» Requirement:
Lines containing the word "each" are the ones to copy from the records below.

» Exercise input:
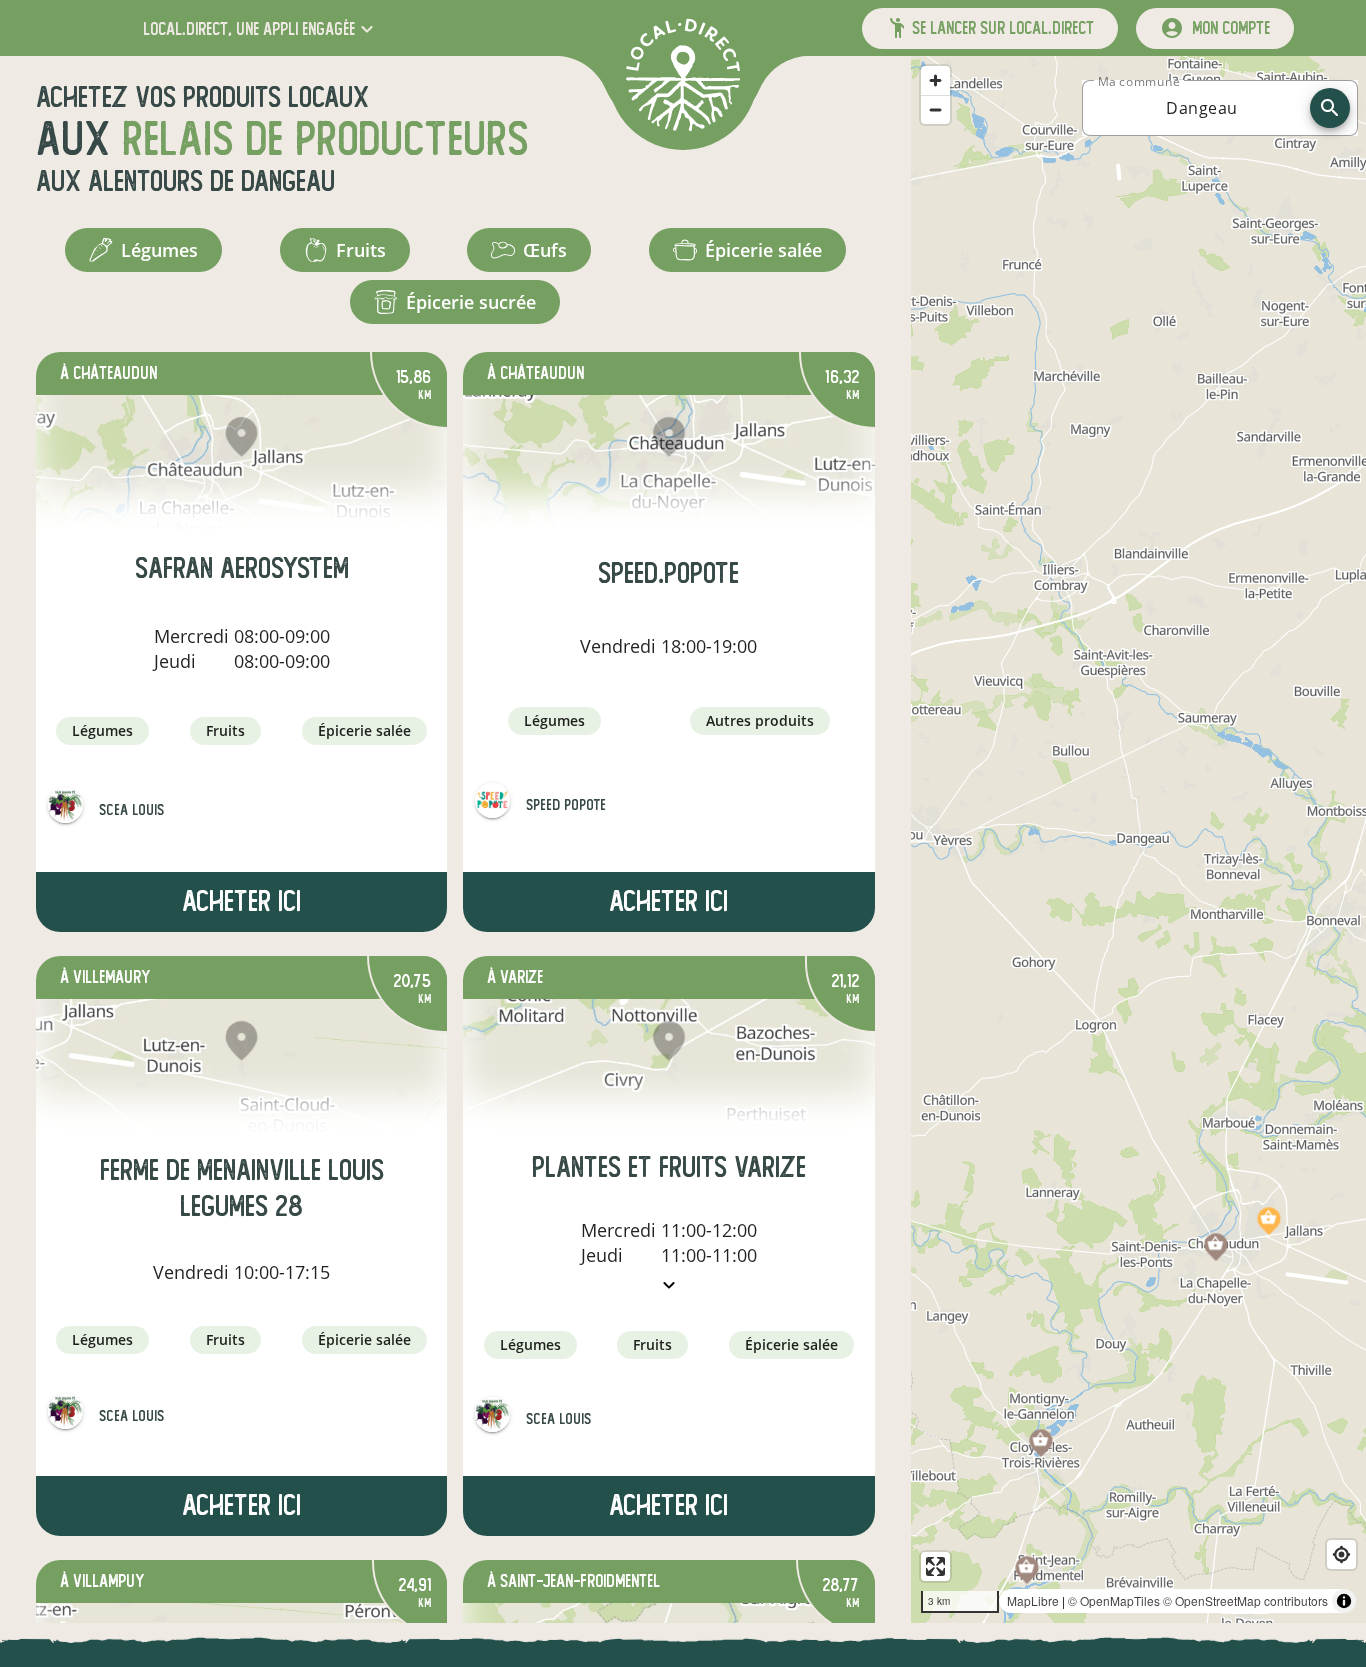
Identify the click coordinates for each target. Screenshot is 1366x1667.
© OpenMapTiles (1114, 1600)
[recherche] (1330, 108)
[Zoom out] (935, 109)
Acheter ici (241, 901)
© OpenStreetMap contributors (1245, 1600)
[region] (1138, 839)
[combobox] (1202, 108)
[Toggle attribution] (1344, 1601)
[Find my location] (1341, 1554)
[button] (260, 28)
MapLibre (1033, 1600)
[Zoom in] (935, 80)
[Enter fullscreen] (935, 1566)
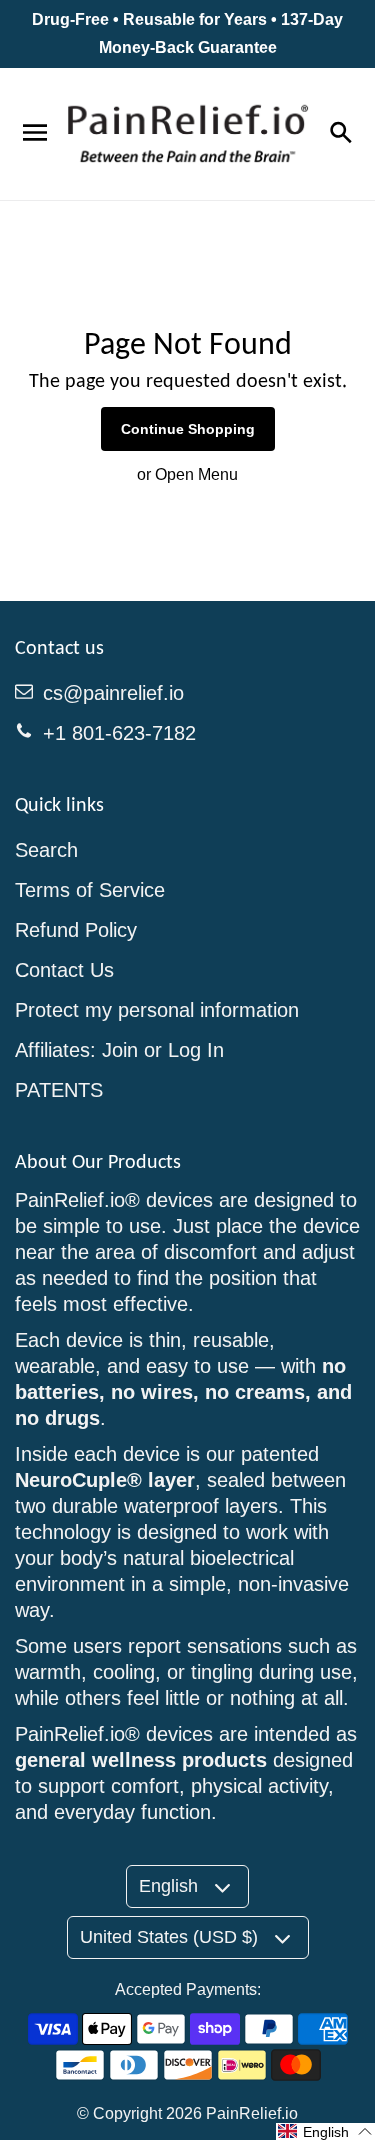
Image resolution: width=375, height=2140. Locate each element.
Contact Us (64, 970)
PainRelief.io (252, 2113)
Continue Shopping (188, 429)
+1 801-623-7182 (119, 733)
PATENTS (59, 1090)
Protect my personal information (157, 1010)
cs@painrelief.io (113, 693)
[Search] (340, 134)
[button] (325, 2131)
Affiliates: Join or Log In (119, 1050)
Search (46, 850)
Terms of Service (90, 890)
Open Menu (196, 474)
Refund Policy (76, 930)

» Written solution:
Identify the click coordinates for each target. Screenshot is 1366x1667.
Image resolution: width=375, height=2140. Locate each element.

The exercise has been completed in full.